Cybersecurity Ventures predicts supply chain attack damages will reach $138 billion by 2031. We look at the real numbers behind software supply chain risk in 2024.

FoxHat ResearchSeptember 3, 2024 7 min read

Supply chain attacks are not new, but their economics have changed. A single compromised open-source package, a poisoned CI/CD pipeline, or a backdoored software update can now breach thousands of downstream organizations simultaneously. The cost model has shifted from 'one company, one ransom' to 'one breach, thousands of victims' — and the numbers are staggering.

$138Bpredicted annual damage from supply chain attacks by 2031Source: Cybersecurity Ventures / Snyk 2023 Software Supply Chain Attack Report
$46Bestimated annual damage in 2023Source: Cybersecurity Ventures / Snyk 2023
183,000+customers affected by supply chain attacks in 2024Source: Statista supply chain attack statistics, 2024

The attack surface is your dependency graph

Modern applications are dependency graphs with a little custom code sprinkled on top. The average enterprise application pulls in hundreds of direct dependencies and thousands of transitive ones.
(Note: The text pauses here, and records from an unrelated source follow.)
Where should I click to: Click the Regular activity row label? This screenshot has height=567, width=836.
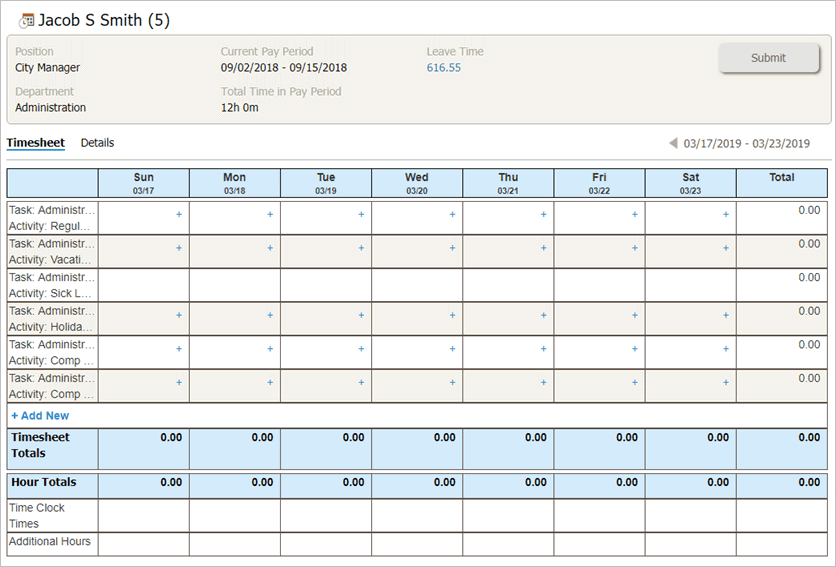(x=52, y=218)
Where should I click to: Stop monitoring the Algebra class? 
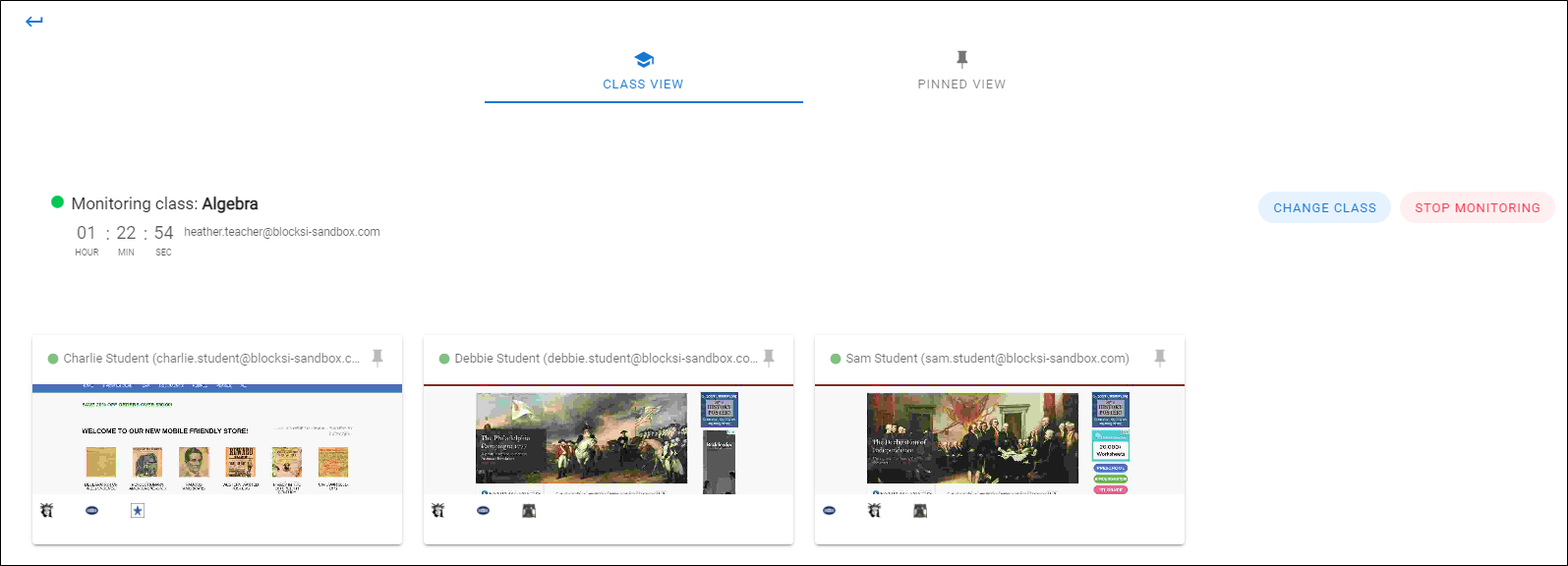(x=1477, y=207)
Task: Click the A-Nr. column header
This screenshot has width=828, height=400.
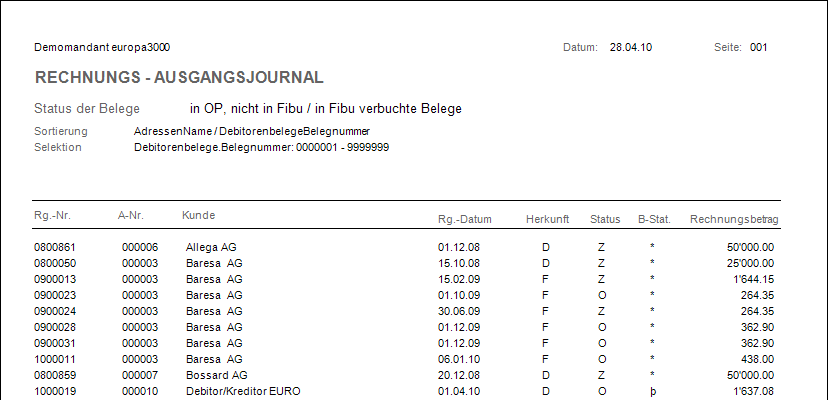Action: pos(133,217)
Each is a potential insertion point: a malicious update to a popular npm package, a compromised GitHub Actions runner, or a hijacked maintainer account. When the xz utils backdoor attempt was discovered in early 2024, it showed just how close the open-source ecosystem came to a catastrophic, near-universal compromise.
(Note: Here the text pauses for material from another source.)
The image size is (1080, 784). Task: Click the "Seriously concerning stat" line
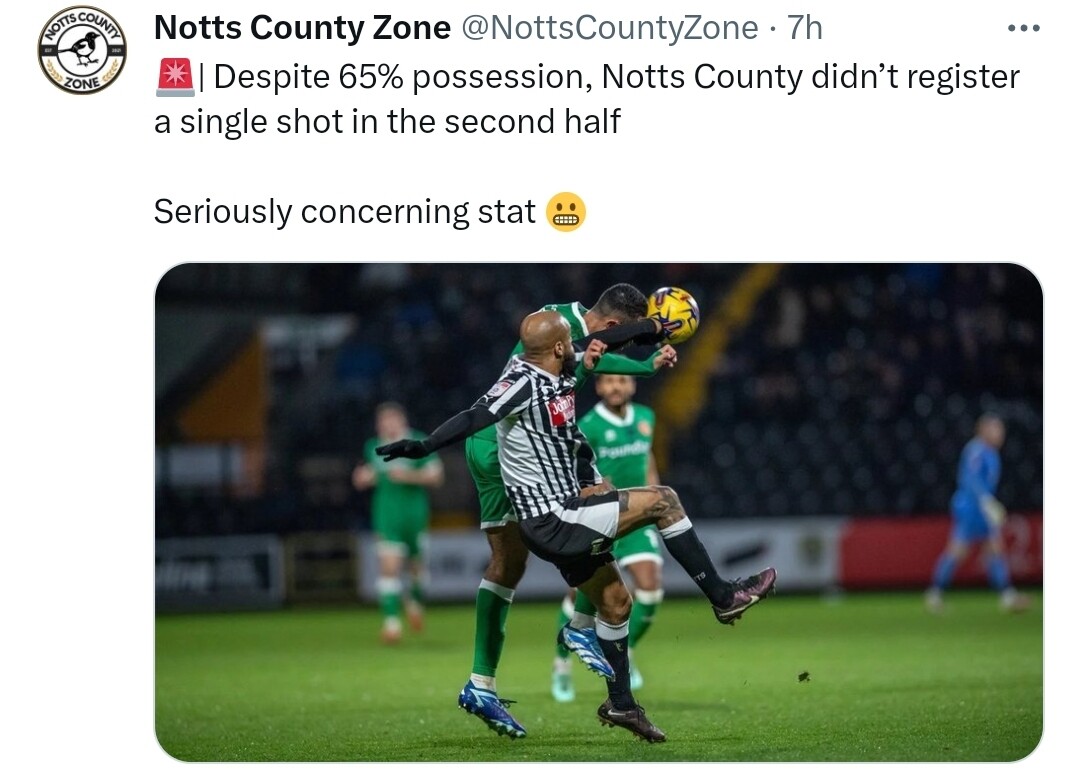pyautogui.click(x=344, y=212)
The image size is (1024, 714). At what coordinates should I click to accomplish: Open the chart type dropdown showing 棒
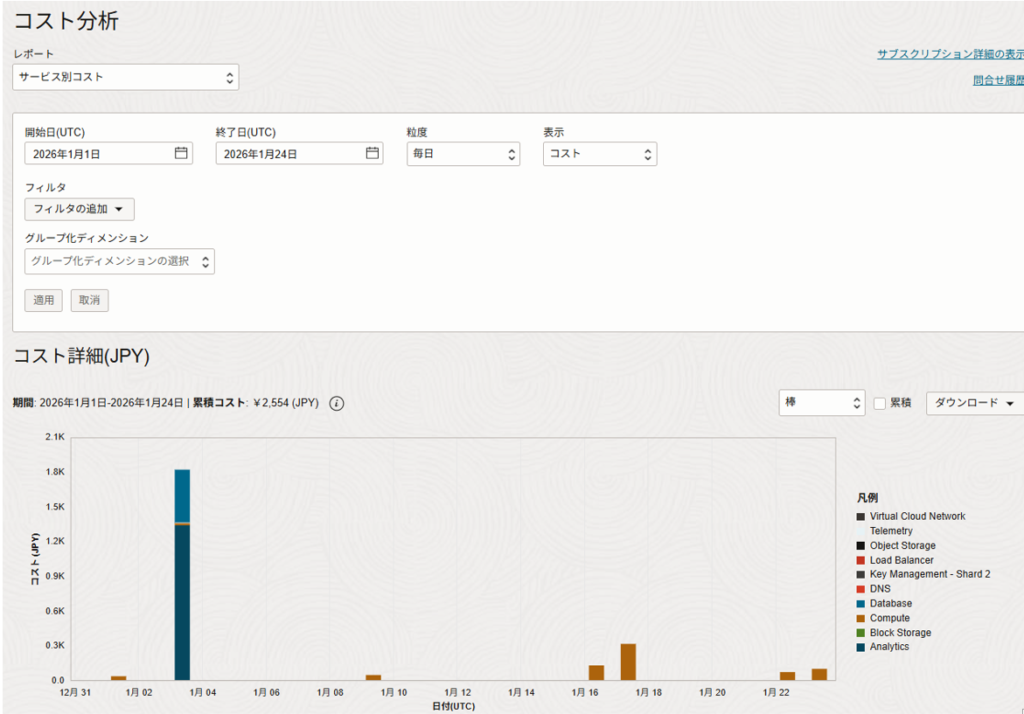pos(821,403)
Key supply chain incidents that shaped 2023-2024

  • SolarWinds Orion (2020, but still shaping regulation and vendor audits in 2024)
  • 3CX desktop app compromise (2023) — a signed, legitimate application shipping malware
  • MOVEit Transfer zero-day (2023) — one vendor flaw → thousands of downstream breaches
  • xz utils backdoor attempt (2024) — a social-engineering campaign to insert a backdoor into a critical Linux compression library
  • PyPI and npm package compromises — weekly incidents where attackers typosquat or hijack maintainers

The regulatory response

Governments are responding with mandatory software bills of materials (SBOMs), supply-chain security requirements for federal contractors, and increased liability for software vendors. The EU Cyber Resilience Act and the U.S. Executive Order on Improving the Nation's Cybersecurity both push responsibility upstream: if you ship software, you are increasingly expected to prove you know what is in it and that it has not been tampered with.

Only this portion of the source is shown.